Michaël Durand-Dubief, a scientist who led a 2022 review of sourdough health studies that was published in the peer-reviewed journal Advances in Nutrition, says he is “not convinced” sourdough is healthier than other breads, but more standardized research is needed to draw a conclusion.
‘Yoga for your hands’
Still, besides being delicious (“everyone loves hot bread”), Griffiths’ sourdough has been functional in another sense.
In 2019, after Griffiths got a partial toe amputation to deal with a bone infection, she had to elevate her foot to avoid throbbing pain. But the need to tend to her sourdough forced her out of bed, so she would prop her heel on the kitchen counter as she fed, stretched and folded her dough.
For Kaufmann Lloyd, baking bread is like “yoga for your hands.” Manipulating the dough grounds her, and she enjoys watching it become a smooth, puffy ball from its start as a “sticky mess,” she says.
When she travels, her starter waits in the refrigerator. The microbes take longer to “revive” than in a typical week, but they have survived three weeks without being fed. Other home bakers have friends “babysit” their starters.

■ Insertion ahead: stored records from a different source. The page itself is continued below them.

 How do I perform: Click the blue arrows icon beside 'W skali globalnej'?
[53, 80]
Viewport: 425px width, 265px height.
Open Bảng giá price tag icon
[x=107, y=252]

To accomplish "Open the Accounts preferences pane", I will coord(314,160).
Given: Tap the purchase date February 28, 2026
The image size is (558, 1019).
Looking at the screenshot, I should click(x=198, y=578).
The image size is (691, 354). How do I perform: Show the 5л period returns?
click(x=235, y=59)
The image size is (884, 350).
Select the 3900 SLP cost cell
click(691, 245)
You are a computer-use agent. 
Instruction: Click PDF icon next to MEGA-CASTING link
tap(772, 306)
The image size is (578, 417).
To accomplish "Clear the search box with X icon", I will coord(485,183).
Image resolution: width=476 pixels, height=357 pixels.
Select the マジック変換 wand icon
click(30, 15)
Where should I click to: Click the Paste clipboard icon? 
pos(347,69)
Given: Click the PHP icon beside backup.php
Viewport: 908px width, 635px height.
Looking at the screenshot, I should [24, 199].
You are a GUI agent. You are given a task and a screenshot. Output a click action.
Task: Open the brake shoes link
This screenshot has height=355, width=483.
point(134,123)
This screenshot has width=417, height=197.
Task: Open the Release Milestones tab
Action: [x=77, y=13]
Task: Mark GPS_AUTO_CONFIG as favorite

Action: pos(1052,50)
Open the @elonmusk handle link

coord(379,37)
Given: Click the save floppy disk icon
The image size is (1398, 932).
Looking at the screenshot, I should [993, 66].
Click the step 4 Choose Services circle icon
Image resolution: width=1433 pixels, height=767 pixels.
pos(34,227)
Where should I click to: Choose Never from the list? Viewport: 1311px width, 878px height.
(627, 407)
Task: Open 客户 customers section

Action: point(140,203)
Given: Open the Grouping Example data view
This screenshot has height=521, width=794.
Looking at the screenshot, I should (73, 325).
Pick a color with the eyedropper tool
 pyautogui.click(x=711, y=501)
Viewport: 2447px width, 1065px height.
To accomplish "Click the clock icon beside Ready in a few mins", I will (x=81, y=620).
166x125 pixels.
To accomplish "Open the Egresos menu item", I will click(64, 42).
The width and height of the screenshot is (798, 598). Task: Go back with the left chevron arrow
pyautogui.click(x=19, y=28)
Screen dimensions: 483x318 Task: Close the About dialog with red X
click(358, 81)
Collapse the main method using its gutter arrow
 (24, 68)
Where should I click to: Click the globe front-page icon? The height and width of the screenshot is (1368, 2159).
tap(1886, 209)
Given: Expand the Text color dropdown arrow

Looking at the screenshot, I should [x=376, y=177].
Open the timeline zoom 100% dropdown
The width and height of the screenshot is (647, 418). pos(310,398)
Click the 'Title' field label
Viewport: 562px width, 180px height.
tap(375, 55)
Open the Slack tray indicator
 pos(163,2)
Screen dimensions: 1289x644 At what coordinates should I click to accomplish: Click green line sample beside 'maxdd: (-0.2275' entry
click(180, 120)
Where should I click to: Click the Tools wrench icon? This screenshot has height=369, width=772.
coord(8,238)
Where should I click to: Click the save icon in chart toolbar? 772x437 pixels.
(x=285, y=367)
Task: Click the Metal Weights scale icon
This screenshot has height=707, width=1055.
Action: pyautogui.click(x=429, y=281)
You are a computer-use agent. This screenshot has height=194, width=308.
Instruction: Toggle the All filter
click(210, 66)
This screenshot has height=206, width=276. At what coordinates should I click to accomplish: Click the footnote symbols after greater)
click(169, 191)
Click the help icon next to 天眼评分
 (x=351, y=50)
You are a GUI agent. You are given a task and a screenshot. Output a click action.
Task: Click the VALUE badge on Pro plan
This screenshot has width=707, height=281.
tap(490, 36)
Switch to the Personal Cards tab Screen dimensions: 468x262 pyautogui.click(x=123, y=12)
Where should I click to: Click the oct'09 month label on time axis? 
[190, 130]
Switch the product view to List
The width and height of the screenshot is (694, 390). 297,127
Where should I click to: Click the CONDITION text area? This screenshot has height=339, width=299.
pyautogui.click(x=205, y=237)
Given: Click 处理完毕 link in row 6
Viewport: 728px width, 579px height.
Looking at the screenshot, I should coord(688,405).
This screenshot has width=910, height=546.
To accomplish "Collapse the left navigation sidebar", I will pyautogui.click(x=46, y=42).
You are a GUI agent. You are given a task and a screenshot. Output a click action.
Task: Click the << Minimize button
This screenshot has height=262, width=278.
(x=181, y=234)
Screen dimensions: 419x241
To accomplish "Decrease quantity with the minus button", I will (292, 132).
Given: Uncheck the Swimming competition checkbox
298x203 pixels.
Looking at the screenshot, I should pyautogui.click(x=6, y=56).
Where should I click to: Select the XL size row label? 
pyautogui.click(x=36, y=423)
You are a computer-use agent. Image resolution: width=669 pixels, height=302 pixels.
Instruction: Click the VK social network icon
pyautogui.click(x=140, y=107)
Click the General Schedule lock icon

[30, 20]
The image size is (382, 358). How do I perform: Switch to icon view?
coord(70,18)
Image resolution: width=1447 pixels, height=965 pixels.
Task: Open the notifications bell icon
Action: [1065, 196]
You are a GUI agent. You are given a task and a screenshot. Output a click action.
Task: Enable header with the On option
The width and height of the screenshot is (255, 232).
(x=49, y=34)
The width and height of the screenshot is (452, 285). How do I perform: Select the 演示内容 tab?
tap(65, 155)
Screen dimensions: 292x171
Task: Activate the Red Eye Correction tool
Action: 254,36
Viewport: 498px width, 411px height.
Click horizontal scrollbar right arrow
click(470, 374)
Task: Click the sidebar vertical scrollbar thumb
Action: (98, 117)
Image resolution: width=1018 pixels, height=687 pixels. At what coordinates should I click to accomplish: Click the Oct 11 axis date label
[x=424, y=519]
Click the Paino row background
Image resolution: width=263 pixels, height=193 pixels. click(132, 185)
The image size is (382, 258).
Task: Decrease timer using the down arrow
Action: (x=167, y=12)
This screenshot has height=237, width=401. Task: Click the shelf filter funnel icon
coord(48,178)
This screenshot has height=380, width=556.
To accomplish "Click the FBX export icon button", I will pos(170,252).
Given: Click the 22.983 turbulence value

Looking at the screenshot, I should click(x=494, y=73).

Like Kaufmann Lloyd, Griffiths says fermented foods do not need to be a chore. For over a year, she produced 40 to 60 loaves of sourdough each week for a local bakery. Now, she makes four loaves per week: two for her family and two to distribute around her Utah town.
Even when some hobbyists must return to work in-person, dedicated home fermenters who knead their dough plan to maintain their pastime, not loaf around.